Background Internal elastic lamella and elastic lamellae serve as barriers for macromolecular accumulation in vascular wall. The function of internal elastic lamella in atherogenesis induced by shear stress has not been well understood yet. In the present study, internal elastic lamella remodeling and transmural accumulation of macromolecules in the arterial wall under altered shear stress were investigated. Methods The ligation of left distal carotid branches induced low shear stress in the left common carotid artery and high shear stress in the right common carotid artery of rats for 7 days. Fenestrae in internal elastic lamella were assessed by confocal microscopy. Horseradish peroxidase accumulation was determined by its transmural concentration profiles. Fibronectin expression was examined by immunohistologic staining and Western blotting. Findings Low shear stress significantly decreased the percentage of fenestrae area in internal elastic lamella from 15.35% to 8.03% in left common carotid artery, while high shear stress nearly had no influence in right common carotid artery. Comparing with less accumulation of horseradish peroxidase in right common carotid artery, horseradish peroxidase was significantly accumulated in the innermost part of the media, and fibronectin expression increased to 3.3-fold in left common carotid artery.

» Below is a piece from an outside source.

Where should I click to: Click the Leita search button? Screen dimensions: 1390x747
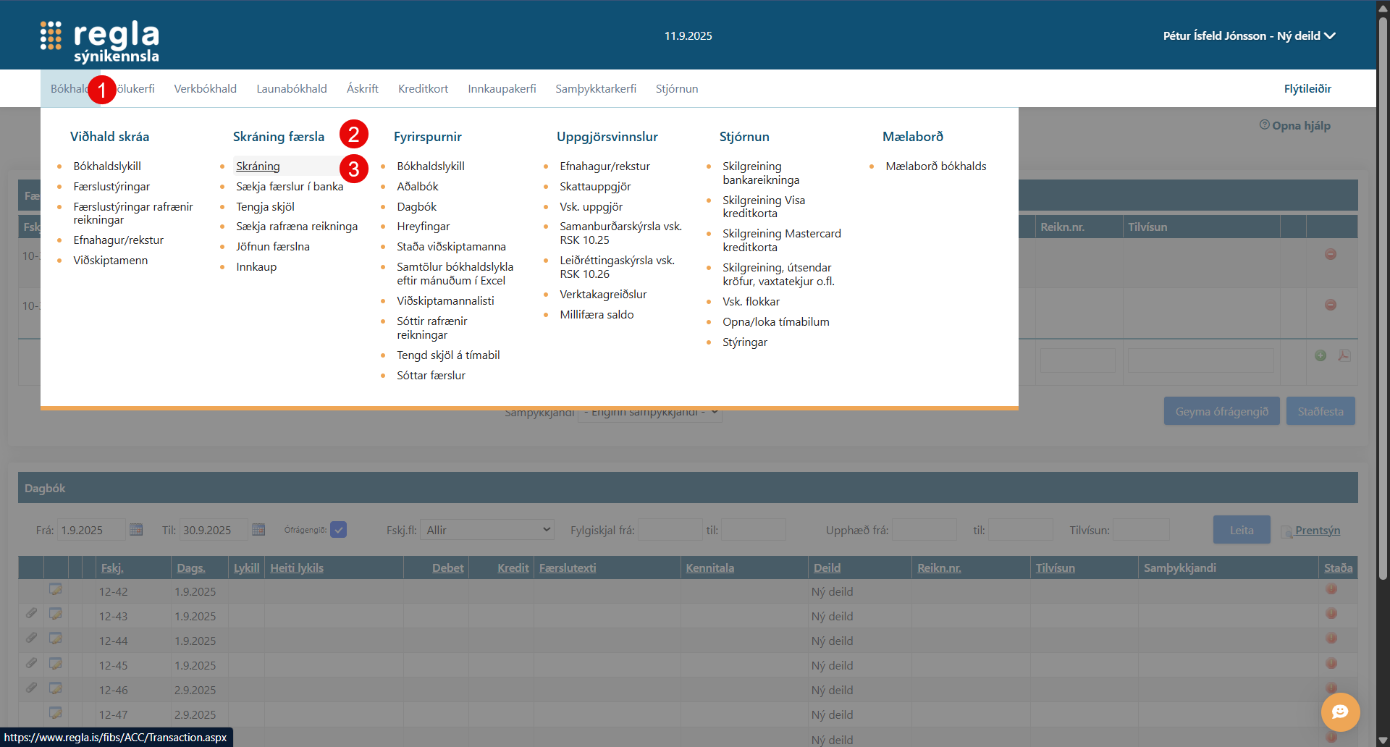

Interpretation Our results suggested that shear stress alteration could influence the endothelial cell function as well as internal elastic lamella and elastic lamellae remodeling. Low shear stress decreased the permeability of internal elastic lamella and elastic lamellae by reducing fenestrae of them, which involved the enhanced fibronectin expression. Therefore, the increased accumulation of macromolecules in the arterial wall was observed. Our data supply new evidence on the mechanisms of atherogenesis induced by low shear stress.